Directions: Taking the records below, count the lines in which "cell" appears and supply only the count.
[The data — start]
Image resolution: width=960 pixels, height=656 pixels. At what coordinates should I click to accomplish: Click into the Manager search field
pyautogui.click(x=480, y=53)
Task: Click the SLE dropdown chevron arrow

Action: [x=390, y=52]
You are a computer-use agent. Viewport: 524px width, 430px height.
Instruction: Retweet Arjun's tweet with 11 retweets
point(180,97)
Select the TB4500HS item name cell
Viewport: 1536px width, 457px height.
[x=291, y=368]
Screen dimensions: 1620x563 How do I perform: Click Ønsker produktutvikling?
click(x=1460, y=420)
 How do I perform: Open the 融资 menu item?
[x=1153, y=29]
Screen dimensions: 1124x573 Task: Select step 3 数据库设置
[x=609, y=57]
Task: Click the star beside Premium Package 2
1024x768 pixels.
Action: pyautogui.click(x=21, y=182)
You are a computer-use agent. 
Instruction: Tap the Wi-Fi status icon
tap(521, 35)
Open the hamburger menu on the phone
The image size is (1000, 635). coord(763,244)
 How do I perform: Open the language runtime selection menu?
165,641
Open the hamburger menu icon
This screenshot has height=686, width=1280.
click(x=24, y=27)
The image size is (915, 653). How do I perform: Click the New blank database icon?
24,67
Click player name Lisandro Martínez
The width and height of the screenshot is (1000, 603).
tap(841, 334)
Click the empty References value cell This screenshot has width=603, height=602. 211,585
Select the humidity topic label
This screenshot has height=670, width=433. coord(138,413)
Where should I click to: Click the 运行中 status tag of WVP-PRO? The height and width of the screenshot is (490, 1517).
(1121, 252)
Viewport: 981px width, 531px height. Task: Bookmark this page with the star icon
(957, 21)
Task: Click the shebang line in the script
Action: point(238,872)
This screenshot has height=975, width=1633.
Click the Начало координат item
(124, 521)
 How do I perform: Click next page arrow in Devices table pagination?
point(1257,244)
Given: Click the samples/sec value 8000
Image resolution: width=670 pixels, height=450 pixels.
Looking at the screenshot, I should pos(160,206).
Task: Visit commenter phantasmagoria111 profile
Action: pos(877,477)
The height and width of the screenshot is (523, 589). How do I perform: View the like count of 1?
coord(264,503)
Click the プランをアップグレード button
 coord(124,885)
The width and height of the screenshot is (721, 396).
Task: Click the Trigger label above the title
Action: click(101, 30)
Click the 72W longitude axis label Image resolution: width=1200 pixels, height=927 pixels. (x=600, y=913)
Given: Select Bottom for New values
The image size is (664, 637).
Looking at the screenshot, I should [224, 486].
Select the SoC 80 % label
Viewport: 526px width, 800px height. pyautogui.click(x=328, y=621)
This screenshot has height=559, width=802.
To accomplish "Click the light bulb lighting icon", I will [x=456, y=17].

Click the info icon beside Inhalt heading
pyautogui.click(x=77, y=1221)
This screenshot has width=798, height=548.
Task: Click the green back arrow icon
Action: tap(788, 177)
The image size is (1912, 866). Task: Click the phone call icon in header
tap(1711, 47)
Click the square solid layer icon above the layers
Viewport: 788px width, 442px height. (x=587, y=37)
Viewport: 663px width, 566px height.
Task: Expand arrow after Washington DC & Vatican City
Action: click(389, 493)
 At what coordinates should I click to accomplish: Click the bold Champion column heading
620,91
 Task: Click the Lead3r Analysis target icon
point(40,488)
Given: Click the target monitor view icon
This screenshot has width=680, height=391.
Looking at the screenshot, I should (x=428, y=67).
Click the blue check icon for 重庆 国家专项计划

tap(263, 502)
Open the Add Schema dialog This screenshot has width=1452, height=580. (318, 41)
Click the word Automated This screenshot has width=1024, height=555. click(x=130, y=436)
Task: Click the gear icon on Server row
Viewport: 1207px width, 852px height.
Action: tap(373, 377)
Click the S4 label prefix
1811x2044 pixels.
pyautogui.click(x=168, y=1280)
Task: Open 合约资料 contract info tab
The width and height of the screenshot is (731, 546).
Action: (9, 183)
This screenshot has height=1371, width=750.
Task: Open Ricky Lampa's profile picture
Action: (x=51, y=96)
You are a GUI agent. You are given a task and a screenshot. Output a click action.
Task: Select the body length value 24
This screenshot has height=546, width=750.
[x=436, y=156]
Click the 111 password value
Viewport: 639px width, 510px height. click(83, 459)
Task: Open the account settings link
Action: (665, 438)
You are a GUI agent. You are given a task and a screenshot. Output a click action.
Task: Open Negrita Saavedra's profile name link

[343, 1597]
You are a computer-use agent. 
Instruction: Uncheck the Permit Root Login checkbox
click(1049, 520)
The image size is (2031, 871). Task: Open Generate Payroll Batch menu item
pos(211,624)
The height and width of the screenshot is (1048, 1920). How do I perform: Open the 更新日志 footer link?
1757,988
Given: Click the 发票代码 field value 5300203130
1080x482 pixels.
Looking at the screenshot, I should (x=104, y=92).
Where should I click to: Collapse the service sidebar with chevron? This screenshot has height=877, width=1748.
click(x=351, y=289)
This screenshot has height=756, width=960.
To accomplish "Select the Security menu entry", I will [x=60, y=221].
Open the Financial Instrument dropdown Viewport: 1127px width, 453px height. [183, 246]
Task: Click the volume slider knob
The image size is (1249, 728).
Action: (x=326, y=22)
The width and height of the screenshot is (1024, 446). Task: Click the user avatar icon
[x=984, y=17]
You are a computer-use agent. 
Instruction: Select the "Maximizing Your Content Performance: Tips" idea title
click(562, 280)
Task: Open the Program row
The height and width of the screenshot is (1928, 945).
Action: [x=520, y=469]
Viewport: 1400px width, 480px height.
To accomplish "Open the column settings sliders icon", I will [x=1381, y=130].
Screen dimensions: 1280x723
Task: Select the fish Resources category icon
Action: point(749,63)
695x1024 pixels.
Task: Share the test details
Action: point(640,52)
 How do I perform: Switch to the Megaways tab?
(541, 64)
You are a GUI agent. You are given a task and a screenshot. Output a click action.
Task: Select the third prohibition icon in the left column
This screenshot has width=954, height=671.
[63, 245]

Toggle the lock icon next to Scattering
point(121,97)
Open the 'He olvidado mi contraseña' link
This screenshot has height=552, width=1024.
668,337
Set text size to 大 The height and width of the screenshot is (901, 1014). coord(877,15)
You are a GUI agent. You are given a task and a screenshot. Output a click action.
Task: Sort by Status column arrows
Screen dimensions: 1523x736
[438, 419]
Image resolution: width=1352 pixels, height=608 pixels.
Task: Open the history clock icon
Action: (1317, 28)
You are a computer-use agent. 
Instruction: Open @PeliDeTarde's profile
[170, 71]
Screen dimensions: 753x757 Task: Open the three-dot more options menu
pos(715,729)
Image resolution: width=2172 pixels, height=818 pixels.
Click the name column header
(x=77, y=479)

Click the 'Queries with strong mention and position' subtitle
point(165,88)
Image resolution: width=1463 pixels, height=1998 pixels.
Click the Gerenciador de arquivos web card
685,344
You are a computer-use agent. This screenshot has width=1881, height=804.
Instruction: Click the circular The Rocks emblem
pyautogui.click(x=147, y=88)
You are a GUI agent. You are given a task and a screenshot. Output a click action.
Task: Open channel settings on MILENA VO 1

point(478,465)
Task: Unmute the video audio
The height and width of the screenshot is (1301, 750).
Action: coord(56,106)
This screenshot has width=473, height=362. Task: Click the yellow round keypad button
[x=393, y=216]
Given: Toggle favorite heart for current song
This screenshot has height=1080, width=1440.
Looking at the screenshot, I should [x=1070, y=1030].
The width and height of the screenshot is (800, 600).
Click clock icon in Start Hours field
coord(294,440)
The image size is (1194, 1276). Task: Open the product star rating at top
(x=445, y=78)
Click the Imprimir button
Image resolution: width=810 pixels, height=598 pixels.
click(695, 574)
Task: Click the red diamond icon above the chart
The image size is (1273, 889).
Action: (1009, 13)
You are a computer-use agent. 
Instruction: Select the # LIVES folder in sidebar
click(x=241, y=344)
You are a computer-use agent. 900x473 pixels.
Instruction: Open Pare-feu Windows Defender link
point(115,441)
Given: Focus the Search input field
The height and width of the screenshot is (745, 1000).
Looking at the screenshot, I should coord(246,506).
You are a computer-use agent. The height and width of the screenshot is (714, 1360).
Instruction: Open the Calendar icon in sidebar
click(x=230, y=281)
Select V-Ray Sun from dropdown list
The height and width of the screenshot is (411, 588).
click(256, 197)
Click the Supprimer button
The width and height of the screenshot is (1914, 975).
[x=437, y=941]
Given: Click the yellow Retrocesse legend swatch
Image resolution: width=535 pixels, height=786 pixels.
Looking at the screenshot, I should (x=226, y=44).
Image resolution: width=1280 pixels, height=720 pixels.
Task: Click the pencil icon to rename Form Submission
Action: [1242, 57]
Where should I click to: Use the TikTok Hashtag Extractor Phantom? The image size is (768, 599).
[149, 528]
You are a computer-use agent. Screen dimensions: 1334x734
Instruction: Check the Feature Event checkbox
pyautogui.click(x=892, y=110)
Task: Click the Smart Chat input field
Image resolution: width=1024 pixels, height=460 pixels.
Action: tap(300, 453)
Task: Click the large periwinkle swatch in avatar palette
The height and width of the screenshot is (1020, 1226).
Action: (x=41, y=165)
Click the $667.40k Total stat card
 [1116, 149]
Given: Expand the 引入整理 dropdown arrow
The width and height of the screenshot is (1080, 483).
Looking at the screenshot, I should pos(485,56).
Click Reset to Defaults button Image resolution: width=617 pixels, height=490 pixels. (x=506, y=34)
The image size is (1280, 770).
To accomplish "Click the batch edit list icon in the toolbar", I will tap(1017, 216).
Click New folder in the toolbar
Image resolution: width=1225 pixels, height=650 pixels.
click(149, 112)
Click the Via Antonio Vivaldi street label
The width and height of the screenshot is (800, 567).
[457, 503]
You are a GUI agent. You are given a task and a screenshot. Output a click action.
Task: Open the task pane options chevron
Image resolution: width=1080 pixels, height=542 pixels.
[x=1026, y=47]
[The data — finish]
Solution below: 2